── RECORD SET ──

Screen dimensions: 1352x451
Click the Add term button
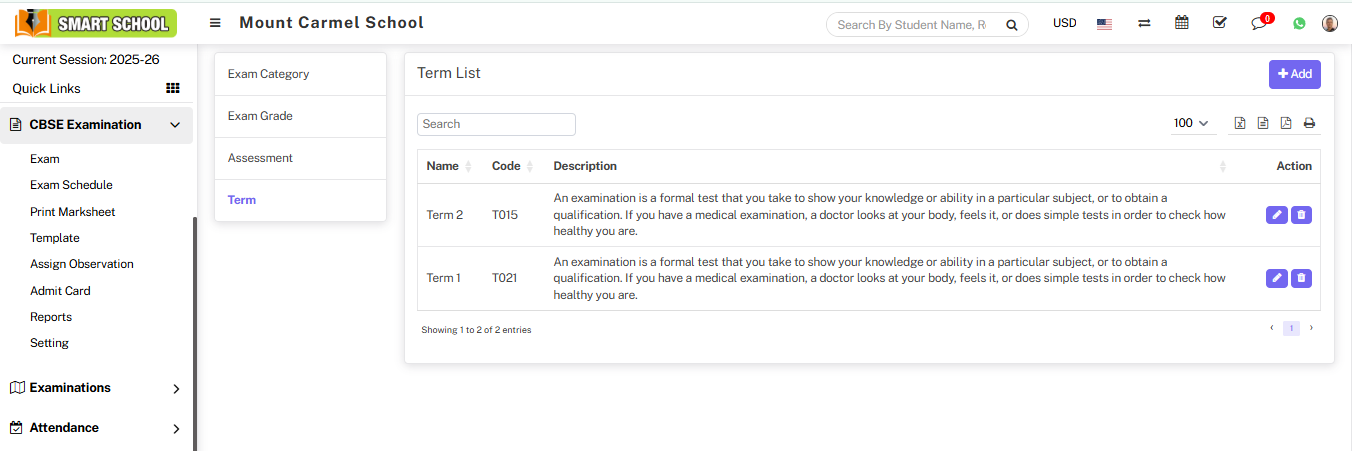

───
── RECORD SET ──

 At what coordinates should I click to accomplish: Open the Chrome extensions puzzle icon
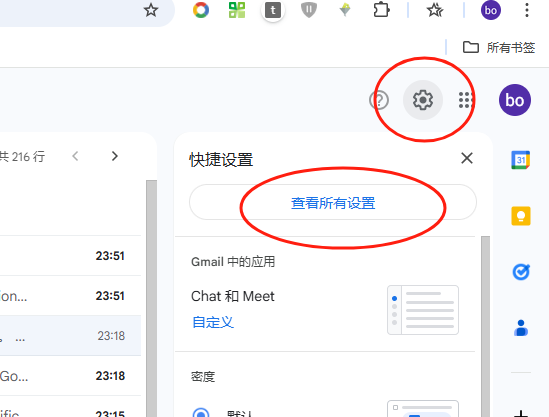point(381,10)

───
── RECORD SET ──

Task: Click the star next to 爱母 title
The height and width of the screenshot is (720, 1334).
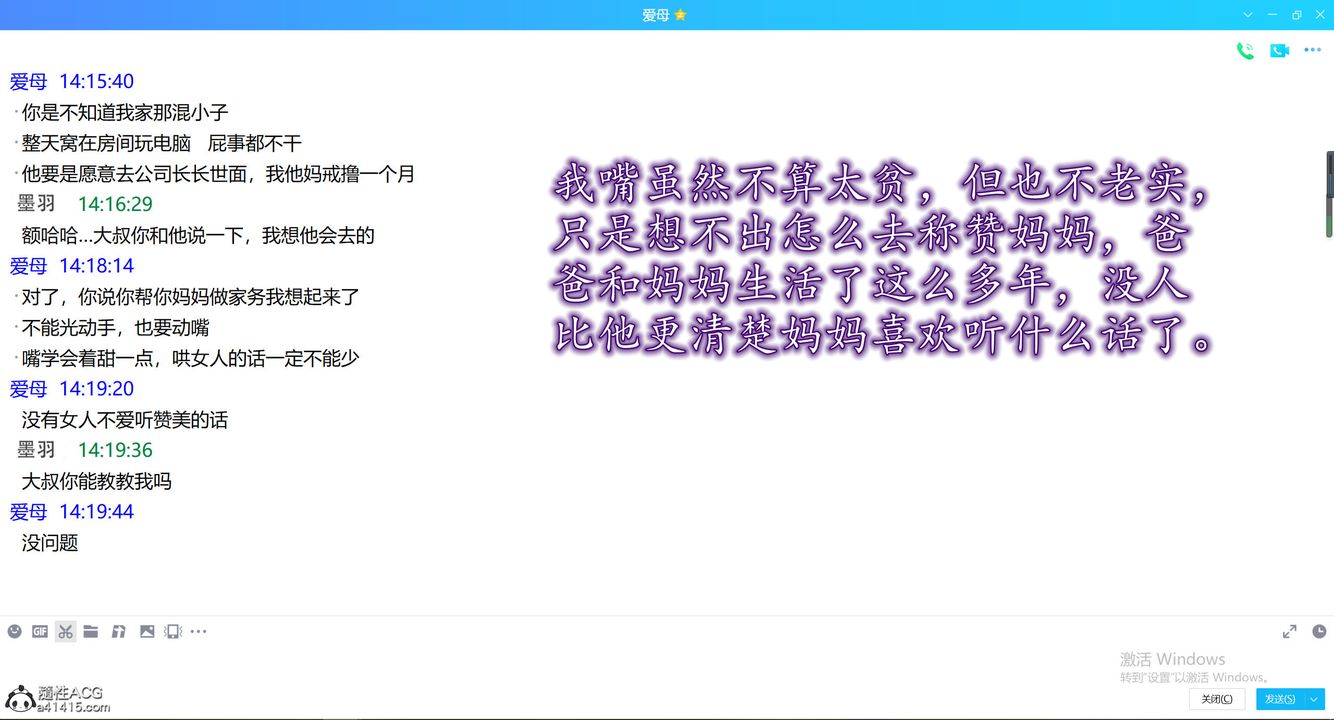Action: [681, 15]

───

Rewrite the part of the data that opens with the line containing "Screen dimensions: 1352x451" and closes with the line containing "Click the Add term button", replacing "Add term" with "Remove term" and leaving everything else unchanged. Return only those lines.

Screen dimensions: 1352x451
Click the Remove term button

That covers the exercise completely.